Samuel Pruvot : Qui pourrait venir à l’aide d’Emmanuel Macron ? Je ne suis pas dans le secret des dieux. Et il est toujours risqué de se lancer dans le « name dropping ». Emmanuel Macron est arrivé au pouvoir sans l’aide des barons de l’ancien monde. Toute la question est de savoir s’il va pouvoir y rester sans leur secours. Il a fait la conquête du pouvoir en passant par-dessus les partis, les syndicats et les vieux corps intermédiaires. En prônant l’avènement d’un monde nouveau et de générations nouvelles. Il pourrait bien perdre le pouvoir en restant seul en apesanteur au-dessus du volcan en éruption des gilets jaunes.

Dans un pays où le personnel politique est discrédité, il paraît difficile pour Emmanuel Macron d’aller chercher, dans les placards de la République, un sage républicain aux cheveux blancs et au look de bon père Noël. A l’heure où l’opinion publique fait et défait les Présidents en exercice (et où le Président ne compte plus que 20% environ d’opinions favorables) il faudrait un miracle. Quelqu’un qui soit en même temps crédible et populaire. Cela ne peut être un profil comme Xavier Niel. Un saint Nicolas !? L’exercice est délicat quand on pense au départ fracassant d’un autre Nicolas au gilet vert.  

Christophe Boutin : De quoi parle-t-on lorsque l’on évoque l’appel à l’aide lancé par Emmanuel Macron ? Mercredi, à la sortie du Conseil des ministres, Benjamin Griveaux, porte-parole du Gouvernement, déclarait que le Chef de l’État avait demandé « aux forces politiques et syndicales, au patronat, de lancer un appel clair et explicite au calme et au respect du cadre républicain », au motif, toujours selon Emmanuel Macron, que « le moment que nous vivons n’est plus à l’opposition politique, mais à la République ». Il en appelait ainsi à une « responsabilité » de l’opposition quand « certains aujourd'hui ne poursuivent qu'un seul et même objectif : attaquer la République », et dénonçait « le silence coupable et l'opportunisme de ceux qui se livrent à ces comportements » où Griveaux voyait en connaisseur se mêler « cynisme » et « opportunisme ».
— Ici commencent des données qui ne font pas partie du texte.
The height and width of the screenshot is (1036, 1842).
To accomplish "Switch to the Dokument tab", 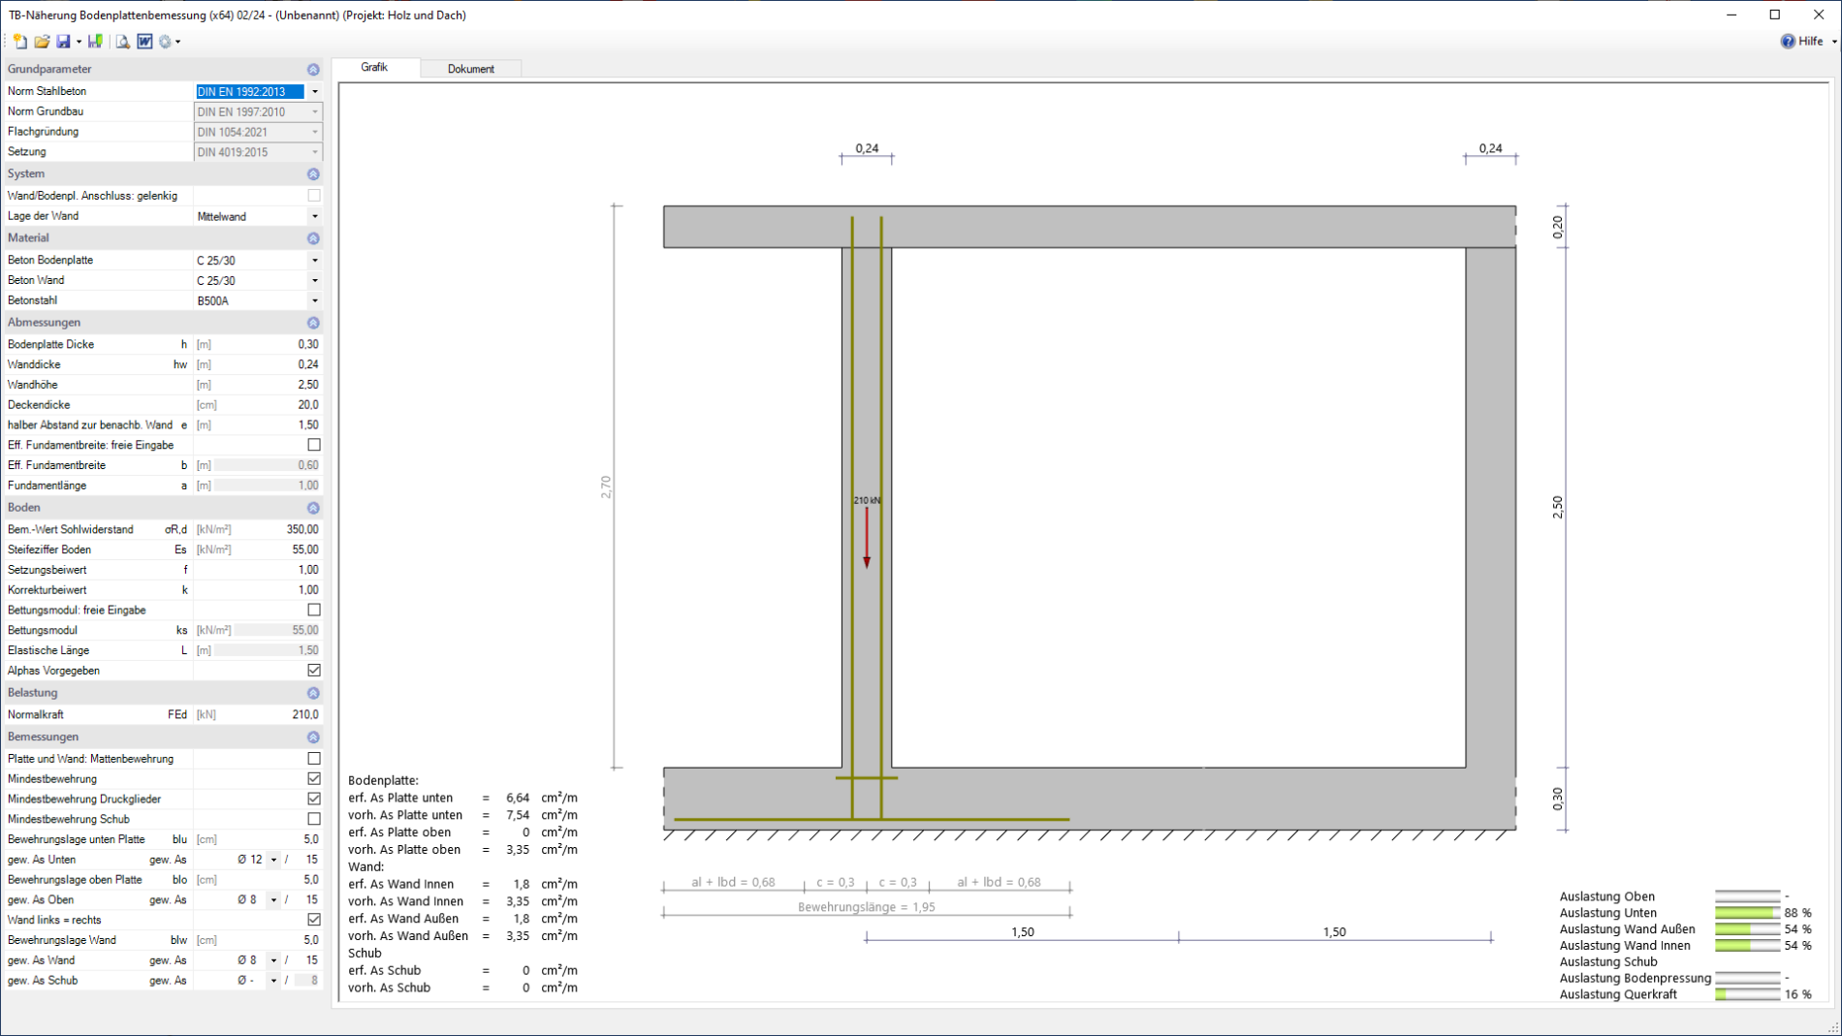I will (470, 69).
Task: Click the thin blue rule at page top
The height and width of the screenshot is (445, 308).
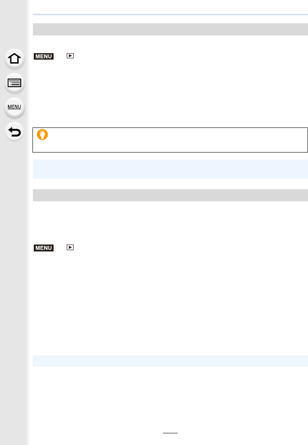Action: coord(170,14)
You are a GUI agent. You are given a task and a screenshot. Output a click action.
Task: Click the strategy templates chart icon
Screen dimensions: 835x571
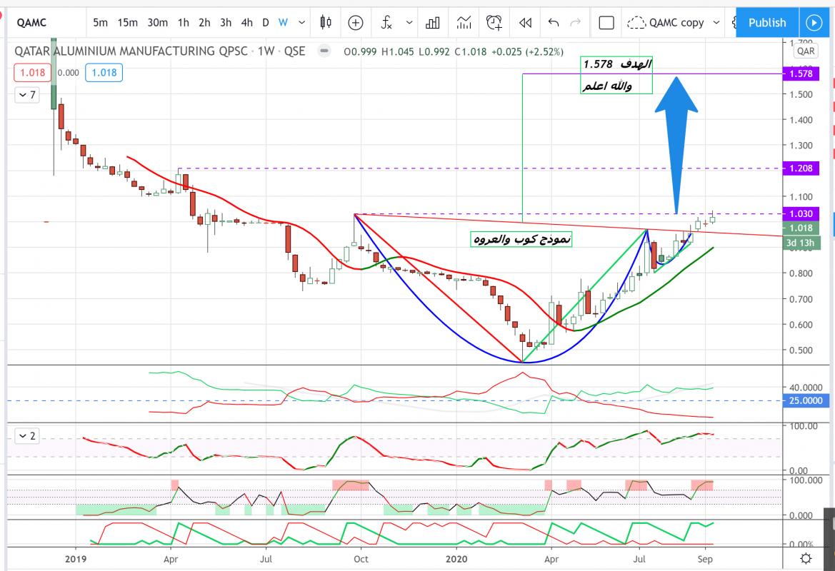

Expliquant lui aussi que « ce qui est en jeu, c’est la sécurité des Français et nos institutions », le Premier ministre, quelques heures plus tard, se faisait à la fois plus explicite et plus menaçant dans son discours devant l’Assemblée nationale, en déclarant que « tous les acteurs du débat public, responsables politiques, syndicaux, éditorialistes, citoyens, seront comptables de leurs déclarations dans les jours qui viennent ». Et le doute pouvait planer sur la question de savoir s’il s’agissait pour ceux qui n’auraient pas assez défendu le gouvernement et/ou appelé au calme d’être plus tard comptables devant de tribunal de l’opinion ou devant des juges. « La démocratie doit reprendre ses droits – déclarait aussi Édouard Philippe -. La démocratie représentative est elle aussi contestée par cette colère. Il nous appartient en dépit de ces désaccords de la défendre. »

On voit bien l’amalgame qui est fait : attaquer le gouvernement dans ces manifestations où se manifeste une violence réelle – mais dont on aimerait connaître exactement les propagateurs -, ou plus simplement cautionner les « factieux » (Édouard Philippe), serait porter atteinte aux institutions et à la République. Avec cette annonce destinée à l’opinion, Président et Premier ministre, pensent trouver une justification permettant à tous ceux qui vivent du système en place et font partie de son oligarchie, qu’ils soient politiques, syndicalistes ou éditoriaux, et qu’ils appartiennent à la majorité ou à l’opposition, de dire que l’heure est grave et qu’est venu le temps de l’union sacrée.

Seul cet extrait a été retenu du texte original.